If you compile against a binary that has already been retroweaved it does not work.
e.g. suppose you have a method
public void doSomething(java.lang.StringBuilder);
This is retroweaved to
public void doSomething(java.lang.StringBuffer);
or
public void doSomething(org.jboss.lang.StringBuilder);
If somebody then tries to use that method, it won't compile without
support in the compiler for the knowledge of retroweaving:
doSomething(new java.lang.StringBuilder());
Error: Cannot locate method
Another solution is to only retroweave when you copy the jars to
buiild/output.
This would still mean the javadoc is misleading for people
compiling against the jboss binaries. -
7. Re: How do we start adding jdk 5 based features
adrian.brock Feb 15, 2005 1:49 PM (in response to starksm64)
c) It may be much easier, and less error prone, less of a headache, to just require JDK 5 for JBoss 5, aspect library, etc... J2EE 1.5 will require JDK 5.
There are two problems with that solution.

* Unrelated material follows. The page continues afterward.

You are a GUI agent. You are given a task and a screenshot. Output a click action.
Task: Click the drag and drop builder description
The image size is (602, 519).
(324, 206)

1) Standalone projects need to run on JBoss3/4 and so cannot have JDK5
specific features.
2) For non standalone projects it is not trivial to backport changes. -
8. Re: How do we start adding jdk 5 based features
adrian.brock Feb 15, 2005 1:56 PM (in response to starksm64)Just to clarify, I don't see a problem to require JBoss to be developed with Java5
(source level), only that the binaries produced should run on jdk1.3. -
9. Re: How do we start adding jdk 5 based features
starksm64 Feb 15, 2005 2:56 PM (in response to starksm64)jdk1.3 runtime comatbility is generally too strict in my view as this is an obsolete platform with numerous bugs and limitations. Its a requirement for 3.2.x, but not 4.x. If a module should have portability across all three branches, then perhaps this can be enforced by setting the source.target to 1.3?

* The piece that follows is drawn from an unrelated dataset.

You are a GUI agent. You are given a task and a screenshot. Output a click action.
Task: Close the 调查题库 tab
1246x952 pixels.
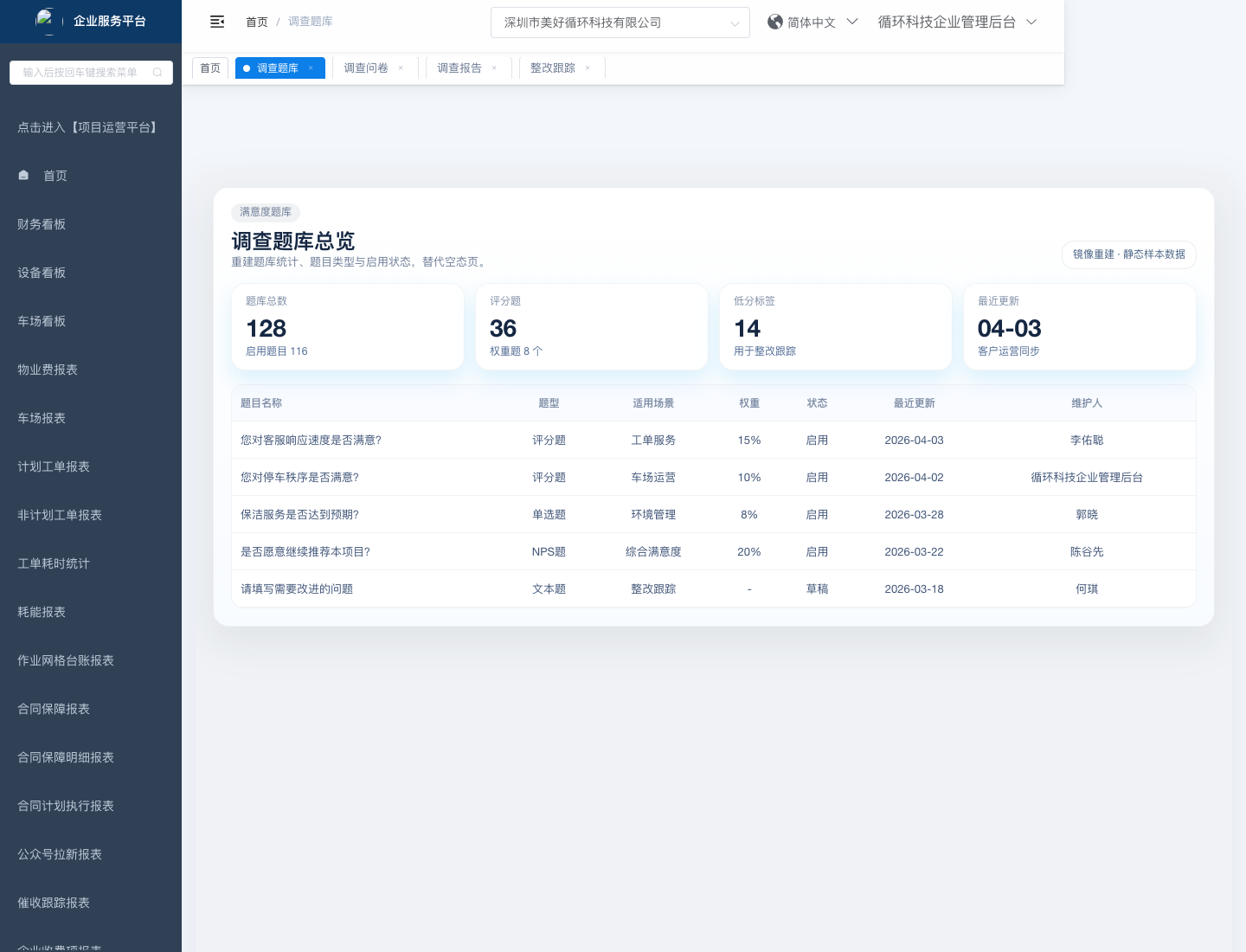pos(311,68)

Simplying requiring jdk5 for head its runtime is also not an option as you state there has to be some thought to maintence between the 4.x and head branches.

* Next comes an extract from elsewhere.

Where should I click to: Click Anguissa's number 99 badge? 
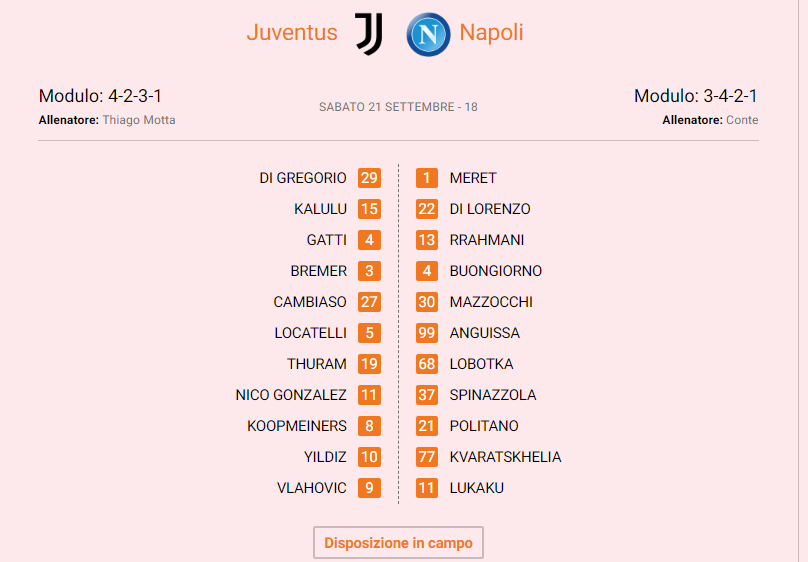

The concurrent backport classes live in the edu.emory.mathcs.backport.java.util namespace. We should update retroweaver to reference those classes when mapping from the jdk5 versions. In terms of avoiding non-usable jdk1.4 features, the retroweaver tool should simply fail to convert those and fail with an error to flag their use.
Only retroweaving on the final build and when explicitly requested seems like what we should do. The overhead of xdoclet has demonstrated that doing excessive traversals through the code is just too time consuming. -
10. Re: How do we start adding jdk 5 based features
adrian.brock Feb 15, 2005 3:57 PM (in response to starksm64)There does need to be some sanity check the developer
or cruise control can perform before the final release, to make
sure the java5 feature is supported by the retroweave.
With the new build, adding a retroweave target should be enough.
This would then work its way through the jars going into the release
and make sure they have weaved and validated for supported features.
Getting cruise control to retroweave and run the testsuite against jdk1.4
should catch errors where developers aren't testing this scenario themselves
(most of them). -
11. Re: How do we start adding jdk 5 based features
starksm64 Feb 15, 2005 4:04 PM (in response to starksm64)Defintely. If retroweave is not run during compilation it must be run as part of the daily compilation via a seperate target to identify backward compatibility problems. It just another compiler to add to jdk matrix runs we have now to identity problem.